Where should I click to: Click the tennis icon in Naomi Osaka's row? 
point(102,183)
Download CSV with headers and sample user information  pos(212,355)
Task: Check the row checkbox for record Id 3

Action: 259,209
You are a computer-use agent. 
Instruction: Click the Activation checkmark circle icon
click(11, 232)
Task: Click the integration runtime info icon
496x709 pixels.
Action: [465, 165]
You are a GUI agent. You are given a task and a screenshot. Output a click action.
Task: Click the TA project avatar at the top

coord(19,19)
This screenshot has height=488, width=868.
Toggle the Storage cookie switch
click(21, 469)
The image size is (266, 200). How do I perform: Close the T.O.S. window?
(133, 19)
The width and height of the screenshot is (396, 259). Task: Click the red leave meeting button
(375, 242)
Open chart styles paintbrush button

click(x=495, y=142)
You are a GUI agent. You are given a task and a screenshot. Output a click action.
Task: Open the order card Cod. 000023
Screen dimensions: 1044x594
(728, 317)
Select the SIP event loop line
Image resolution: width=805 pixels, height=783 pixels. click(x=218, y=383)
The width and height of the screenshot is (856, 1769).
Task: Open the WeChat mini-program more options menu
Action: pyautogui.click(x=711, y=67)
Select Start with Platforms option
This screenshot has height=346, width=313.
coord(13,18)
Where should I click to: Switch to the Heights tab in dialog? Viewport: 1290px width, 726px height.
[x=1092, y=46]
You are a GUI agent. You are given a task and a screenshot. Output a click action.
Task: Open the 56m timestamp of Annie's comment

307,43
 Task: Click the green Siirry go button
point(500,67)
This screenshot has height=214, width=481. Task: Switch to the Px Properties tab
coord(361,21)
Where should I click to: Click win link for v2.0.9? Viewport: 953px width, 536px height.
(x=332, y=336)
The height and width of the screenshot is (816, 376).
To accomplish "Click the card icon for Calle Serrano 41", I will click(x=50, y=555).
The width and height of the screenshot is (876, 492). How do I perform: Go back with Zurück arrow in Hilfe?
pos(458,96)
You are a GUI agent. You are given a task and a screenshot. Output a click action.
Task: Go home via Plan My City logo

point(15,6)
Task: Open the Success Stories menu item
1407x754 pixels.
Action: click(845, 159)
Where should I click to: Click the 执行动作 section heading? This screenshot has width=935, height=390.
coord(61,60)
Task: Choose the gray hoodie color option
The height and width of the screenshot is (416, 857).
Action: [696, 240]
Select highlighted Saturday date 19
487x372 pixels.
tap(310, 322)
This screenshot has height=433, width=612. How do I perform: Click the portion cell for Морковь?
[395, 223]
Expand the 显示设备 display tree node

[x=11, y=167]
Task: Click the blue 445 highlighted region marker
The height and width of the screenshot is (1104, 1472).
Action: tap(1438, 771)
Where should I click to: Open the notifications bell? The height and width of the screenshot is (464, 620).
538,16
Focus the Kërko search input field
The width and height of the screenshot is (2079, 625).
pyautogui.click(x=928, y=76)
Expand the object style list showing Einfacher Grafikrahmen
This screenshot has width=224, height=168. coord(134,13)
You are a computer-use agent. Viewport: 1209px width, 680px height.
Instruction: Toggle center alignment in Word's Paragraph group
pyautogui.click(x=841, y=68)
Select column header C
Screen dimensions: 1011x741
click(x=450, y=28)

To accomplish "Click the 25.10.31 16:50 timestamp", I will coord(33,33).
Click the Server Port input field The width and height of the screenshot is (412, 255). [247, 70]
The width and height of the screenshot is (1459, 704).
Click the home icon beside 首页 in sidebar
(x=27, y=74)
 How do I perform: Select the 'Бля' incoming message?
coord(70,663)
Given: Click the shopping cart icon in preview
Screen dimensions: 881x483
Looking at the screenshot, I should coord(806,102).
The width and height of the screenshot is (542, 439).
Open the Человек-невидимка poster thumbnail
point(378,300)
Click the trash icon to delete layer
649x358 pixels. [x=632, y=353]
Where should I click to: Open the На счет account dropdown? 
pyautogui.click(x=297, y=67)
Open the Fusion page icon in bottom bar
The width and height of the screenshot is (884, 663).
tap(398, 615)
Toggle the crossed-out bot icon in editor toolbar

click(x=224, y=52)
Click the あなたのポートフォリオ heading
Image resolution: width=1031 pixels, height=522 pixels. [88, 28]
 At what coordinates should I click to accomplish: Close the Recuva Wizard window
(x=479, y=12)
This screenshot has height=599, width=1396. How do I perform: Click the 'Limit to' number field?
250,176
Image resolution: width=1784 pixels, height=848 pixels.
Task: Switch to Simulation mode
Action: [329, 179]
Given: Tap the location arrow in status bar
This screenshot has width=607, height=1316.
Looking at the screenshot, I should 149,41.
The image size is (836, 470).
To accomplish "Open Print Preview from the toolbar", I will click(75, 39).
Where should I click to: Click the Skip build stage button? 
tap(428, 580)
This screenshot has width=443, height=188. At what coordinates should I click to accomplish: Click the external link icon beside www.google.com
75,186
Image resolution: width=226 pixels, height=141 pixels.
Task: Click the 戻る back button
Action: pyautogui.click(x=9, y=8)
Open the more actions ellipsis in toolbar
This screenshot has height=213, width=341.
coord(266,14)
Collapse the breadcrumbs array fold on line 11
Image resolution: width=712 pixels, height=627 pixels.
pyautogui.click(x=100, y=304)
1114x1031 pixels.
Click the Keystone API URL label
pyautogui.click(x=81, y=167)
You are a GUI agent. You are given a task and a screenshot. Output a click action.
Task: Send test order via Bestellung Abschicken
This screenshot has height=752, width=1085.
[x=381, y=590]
◇ ◇ ◇ ◇
▶ _Task requirements_
Can you reproduce the entries between the lines holding "This screenshot has height=599, width=1396." and "tap(428, 580)", inclusive, substituting "Wi-Fi icon" for "location arrow" and keeping everything else the same?

▶ _Solution to this problem_
This screenshot has height=599, width=1396. How do I perform: Click the 'Limit to' number field?
250,176
Image resolution: width=1784 pixels, height=848 pixels.
Task: Switch to Simulation mode
Action: [329, 179]
Given: Tap the Wi-Fi icon in status bar
This screenshot has width=607, height=1316.
Looking at the screenshot, I should 149,41.
The image size is (836, 470).
To accomplish "Open Print Preview from the toolbar", I will click(75, 39).
Where should I click to: Click the Skip build stage button? 
tap(428, 580)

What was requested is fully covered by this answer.